Friday, May 25, 2012

Reading Obsessions

I starting using the social reading site, Goodreads, a year ago today.  Since then, I have been pretty faithful in recording the books I have read.  Since I have so obsessively kept track of them, I thought it would be fun to tally up the statistics for this year of reading.  I know I've probably missed a few books, and miscounted a few of these categories, but my underutilized librarian brain had such fun counting and categorizing.

Warning: this is full of dry statistics and will bore most people.  Feel free to click away and come back soon for pictures of my kids from the month of April.  Soon, I promise.

So here we are.

In the last year, I have read 118 books (about a quarter of the books I probably read annually in my heyday as a nursing mother).  Of those, 26 were children's chapter books, 34 young adult novels, 43 adult fiction, 10 non-fiction, 4 comic books (probably lots more, but I started recording the Tintin ones-- it's been a while since I read them all 16 times as a kid), and 1 book of poetry (Caroline Kennedy's anthology, She Walks in Beauty; her criticism was pedestrian at best, but the poems were awesome.)   I gave 31 books 5 stars (the highest rating), and 2 books 1 star.  The most frequent rating was four stars, with 49 books in that category.  There were probably about 4 books that I didn't even finish, because they were so terrible.

The book I read May 25, 2011 was The Five Minute Marriage by Joan Aiken.  I had read her children's books, like the incredibly awesome Wolves of Willoughby Chase), but this was the first one of her adult books I had read.  It was a deliciously gothic, yet different, sort of novel.  And the last book I recorded was The Girl in Blue by P. G. Wodehouse-- a perfectly wonderful example of Wodehouse that Evan and I read aloud together.

I went weeks at a stretch without reading a whole book, most notably in February when we were heading up to Vaughans' for sugaring every weekend.  Of course, not reading and finishing a book didn't mean I wasn't reading.  I read the entire newspaper, the Syracuse Post-Standard, daily, and we subscribe to four magazines that I read in entirety: This Old House, Fine Homebuilding, Smithsonian, and National Geographic.  I read the picture books the kids get out to the library, both by myself and to the kids.  (Some popular read-aloud choices with Lincoln lately are Good Night Moon and The Going to Bed Book by Sandra Boynton).  I have narrowed my criteria for what I will read lately-- I really don't want to read books about infidelity, or books that use profanity a ton, or books that just aren't well written.

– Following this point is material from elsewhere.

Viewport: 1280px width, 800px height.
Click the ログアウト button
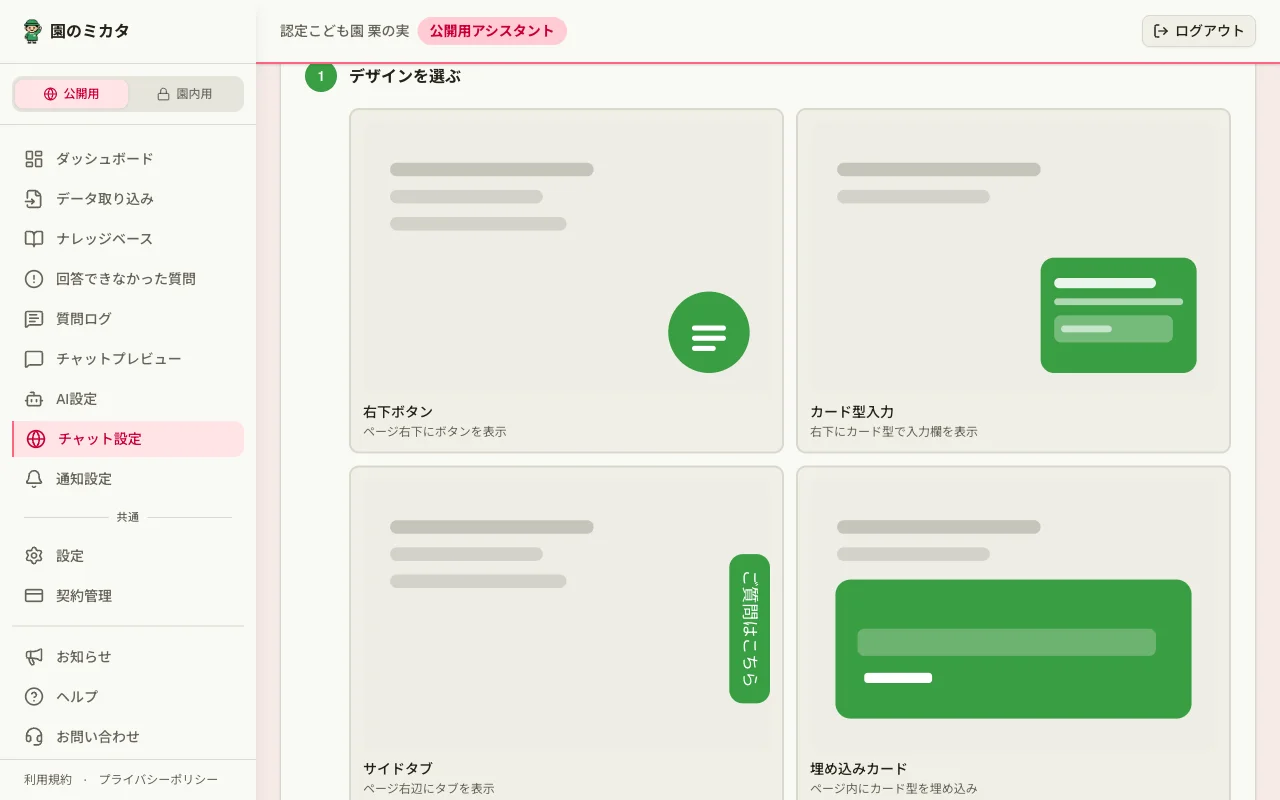pos(1198,31)
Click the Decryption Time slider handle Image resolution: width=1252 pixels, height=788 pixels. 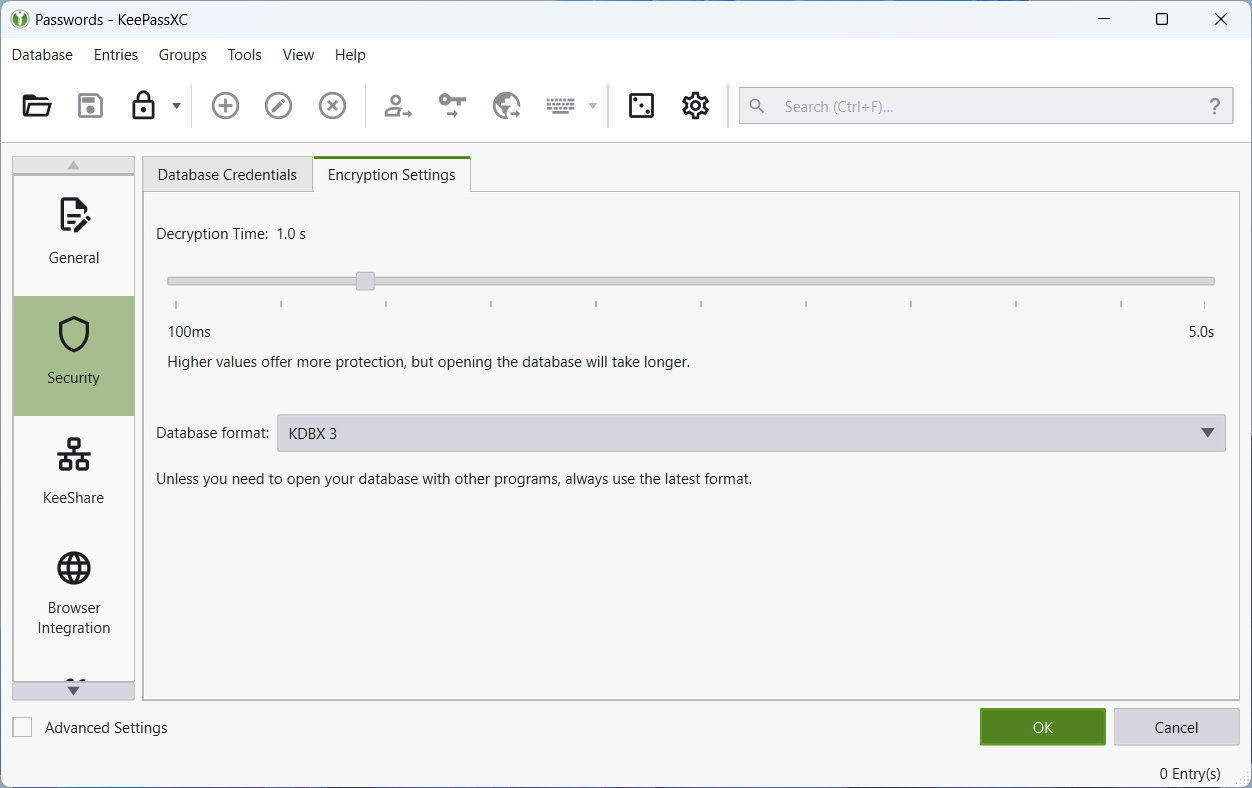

I was surprised at the breakout of categories-- I would have thought I would have read more YA than adult fiction.  I probably chose about 1/3 of my books by browsing library shelves, the rest by requesting books I had seen mentioned by other people, or read about in my daily Shelf Awareness e-mail.

I realize this a fairly tedious posting, I just wanted to record these statistics for my future biographers.  Now I feel compelled to go read an actual book.

1 comment:

Rebekah said...

I have a whole bin of books to be reading and just don't seem to be getting to them. I'm hoping summer travels and vacation in general will allow for more reading time. Thanks for the heads up on Shelf Awareness. That sounds like a great site. I miss my library job!! :)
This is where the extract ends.